それなのに――頭のどこかで恵に託されたあの詩の意味が分からないことには先に進めなくないと感じ始めてて。探すのを止めたくせに心のどこかで探してた。でもいつまでも見つからなくて、お前のこともちゃんと見つめようとしてなかった……けど」
手を解いて、首の後ろに回された。
ぐっと近づく顔にまたドキリとするけれど、瞳は逸らすことが出来ない。
だって――指先が襟足に触れてくりくりといつかの時のように回すのに、私を見つめるその目には切なさはもうなくて、穏やかな表情をしているから。
「長井に、失ってもいいのかって言われて。お前はまた失うまで逃げるのかって言われて。
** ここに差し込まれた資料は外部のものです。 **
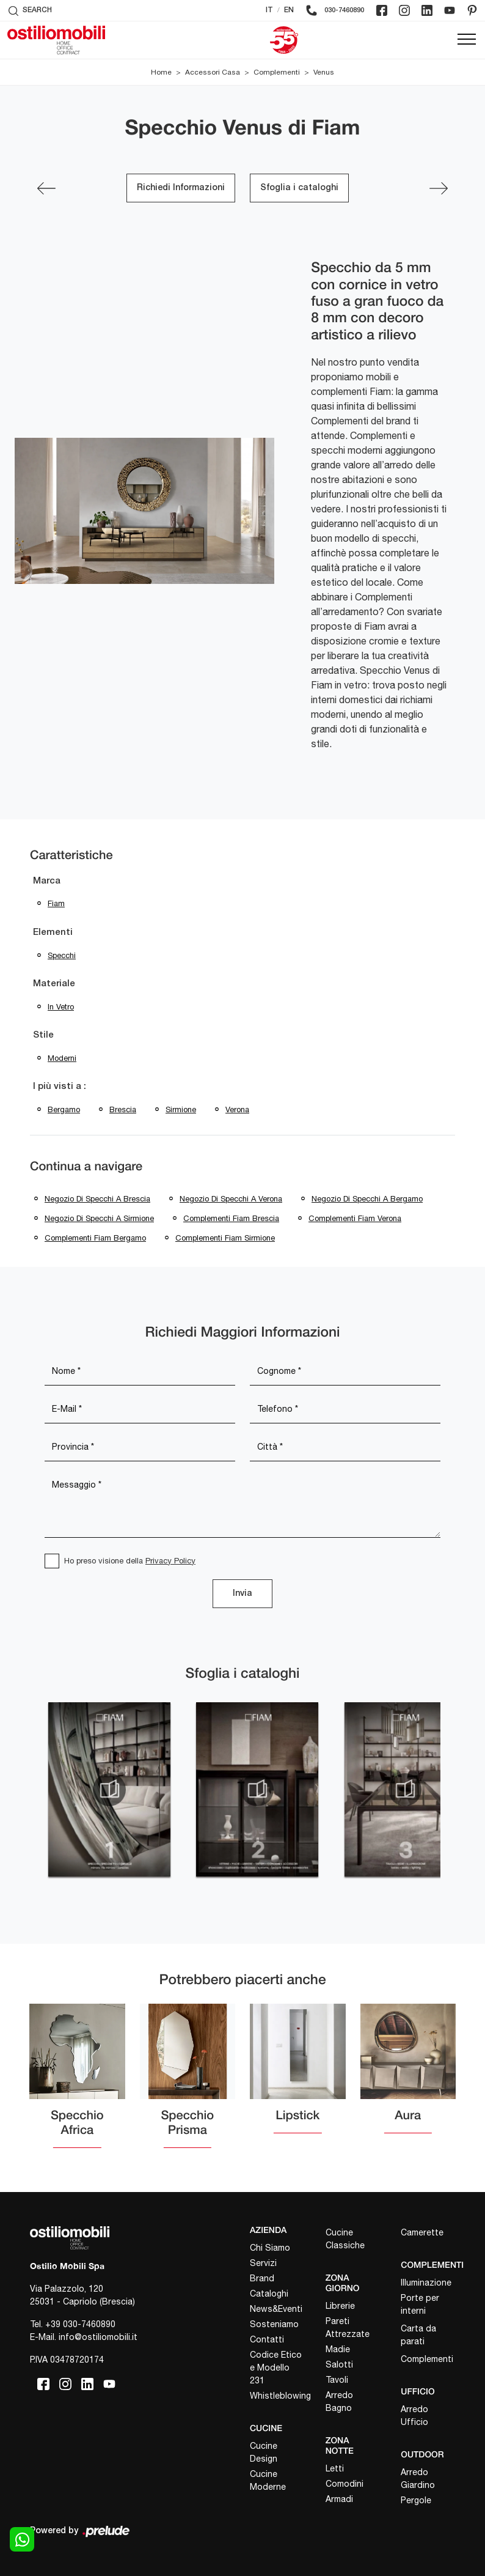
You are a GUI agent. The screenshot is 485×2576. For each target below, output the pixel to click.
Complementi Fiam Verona (354, 1218)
目が覚めて自分の欲しいものに気がついたら、ようやくあの詩の大事なところに気が付いた」
「大事なところ?」
欲しいもの、とまるで私を指してるかのように柔らかな瞳を向けられて、耐えられなくなる。
きゅうっと温かい胸の締め付けを感じながら、質問を返すことでどうにか自分を保った。
「感じるって」
「感じる?」
「永遠は感じるものだって気が付いた」
「あ……詩の、最後」
「だから。恵と萌優を比べてるなんてことは俺には全くない。ただ、あの詩みたいに。もし永遠を感じることが出来るなら、俺はお前に感じたいってそう思った」
刻(トキ)が止まったかと思った。
――お前に永遠を感じたい。
なんて、どの口が言うんだろう。
ドキドキを超えるその言葉に、心臓が壊れそうになる。